Imogen’s final moments on this earth were captured in footage taken by AnimalKIND Qld. It was devastatingly difficult to witness. She had been failed by a system that views her kind as commodities rather than someones. When I first read her story, she was already gone. I felt that familiar, heavy wave of helplessness, that desperate human ache to reach backward through time, to ease her pain and to alter her fate.

We cannot change the past, but as Ken Poirot reminds us, “We can only take action in the present and, therefore, change the future.” And in Imogen’s case, we can only choose what we do with the grief she leaves behind. I realised that while I couldn’t protect her body, nor could her friends, I could lend my voice to her spirit.

It made me think of sliding door moments. The thin, invisible line that separates a life of suffering from a life of sanctuary.

It is the line that defined Edgar Alan Pig. And it is the exact same line that brought dear Polly to me and saved my beloved Ruby and so many more.

Gentle and forgiving Ruby stood on the absolute precipice of human destruction. A gun was loaded for her. Yet her story didn’t end there because a human hand hesitated and a heart pivoted. And in that single, microscopic fracture of a second, a choice was made to lean into kindness instead of violence.

The stark difference between Imogen’s tragedy and the beautiful lives of Edgar, Polly and Ruby does not lie in fate or luck. It rests entirely in the moment of our choice. It rests in human hands and the hearts of those who refuse to look away.

That is where our true power resides.

What struck me most about the collective outpouring of emotion to Imogen’s image was the profound, universal recognition of animal sentience.

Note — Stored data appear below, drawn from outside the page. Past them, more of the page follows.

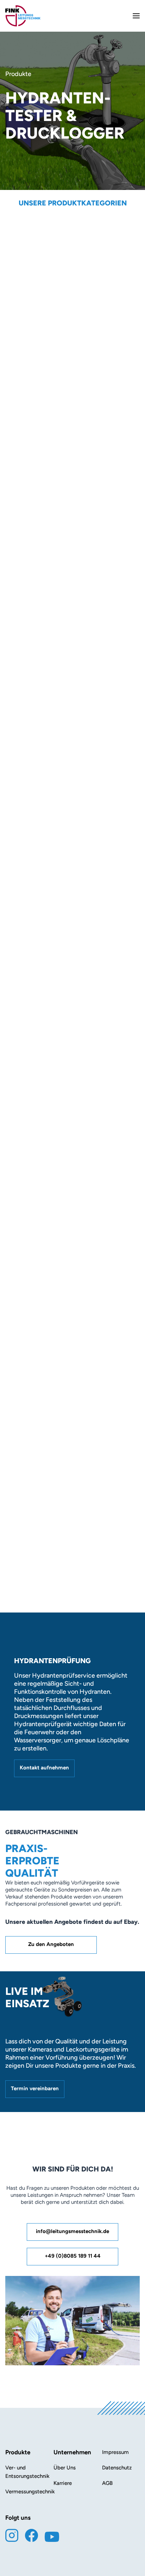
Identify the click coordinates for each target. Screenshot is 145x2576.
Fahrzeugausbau (72, 913)
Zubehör (71, 877)
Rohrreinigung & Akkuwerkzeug (71, 543)
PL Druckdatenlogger (50, 1194)
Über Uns (64, 2467)
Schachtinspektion (71, 719)
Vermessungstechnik (71, 385)
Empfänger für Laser (71, 350)
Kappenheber (72, 860)
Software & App (71, 596)
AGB (107, 2483)
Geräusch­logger (72, 631)
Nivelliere (71, 367)
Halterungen (71, 649)
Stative (72, 491)
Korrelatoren (72, 332)
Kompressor (71, 315)
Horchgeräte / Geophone (71, 754)
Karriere (62, 2483)
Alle (71, 227)
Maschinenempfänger (72, 244)
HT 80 (28, 1032)
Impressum (115, 2452)
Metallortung (71, 790)
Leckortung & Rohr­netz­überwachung (72, 262)
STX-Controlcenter (46, 1378)
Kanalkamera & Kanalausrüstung (71, 895)
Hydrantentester (72, 297)
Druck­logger (72, 561)
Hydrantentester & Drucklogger (72, 737)
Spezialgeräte (72, 842)
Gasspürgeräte (71, 807)
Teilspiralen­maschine (72, 526)
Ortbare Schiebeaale (71, 438)
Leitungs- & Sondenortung (71, 279)
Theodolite (71, 578)
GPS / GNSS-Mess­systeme (71, 702)
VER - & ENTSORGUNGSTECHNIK (72, 508)
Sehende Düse (71, 825)
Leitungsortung (71, 666)
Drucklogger (72, 473)
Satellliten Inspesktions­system (71, 614)
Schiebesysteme (72, 403)
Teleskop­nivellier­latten (71, 684)
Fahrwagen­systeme (72, 455)
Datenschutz (117, 2467)
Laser (71, 420)
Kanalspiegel (72, 772)
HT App (30, 1548)
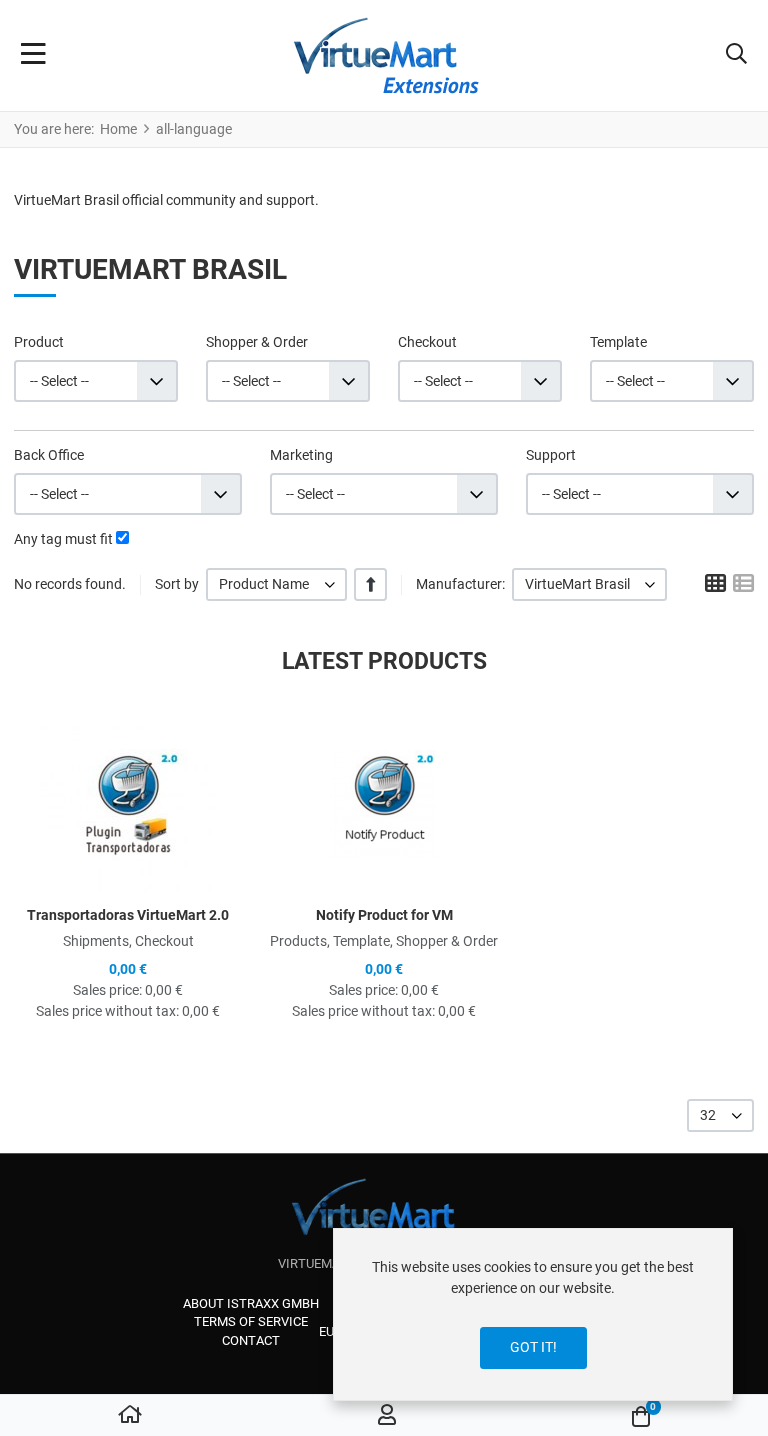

People saw her capacity to suffer, but more than that, they saw the deep empathy of the pigs who returned to her side to offer comfort when humanity would not.

But should have.

Those pigs showed us the purest form of power: the refusal to look away from suffering.

We have the power to turn this world around. We hold the keys to the sliding doors. Every time we choose compassion over convenience, we rewrite the script for millions of unnamed someones just like her.

Though Imogen’s life ended in cruelty, her story must not end in defeat. May it instead ignite a revolution of the heart.

Rest in power, sweet Imogen. We have the watch from here.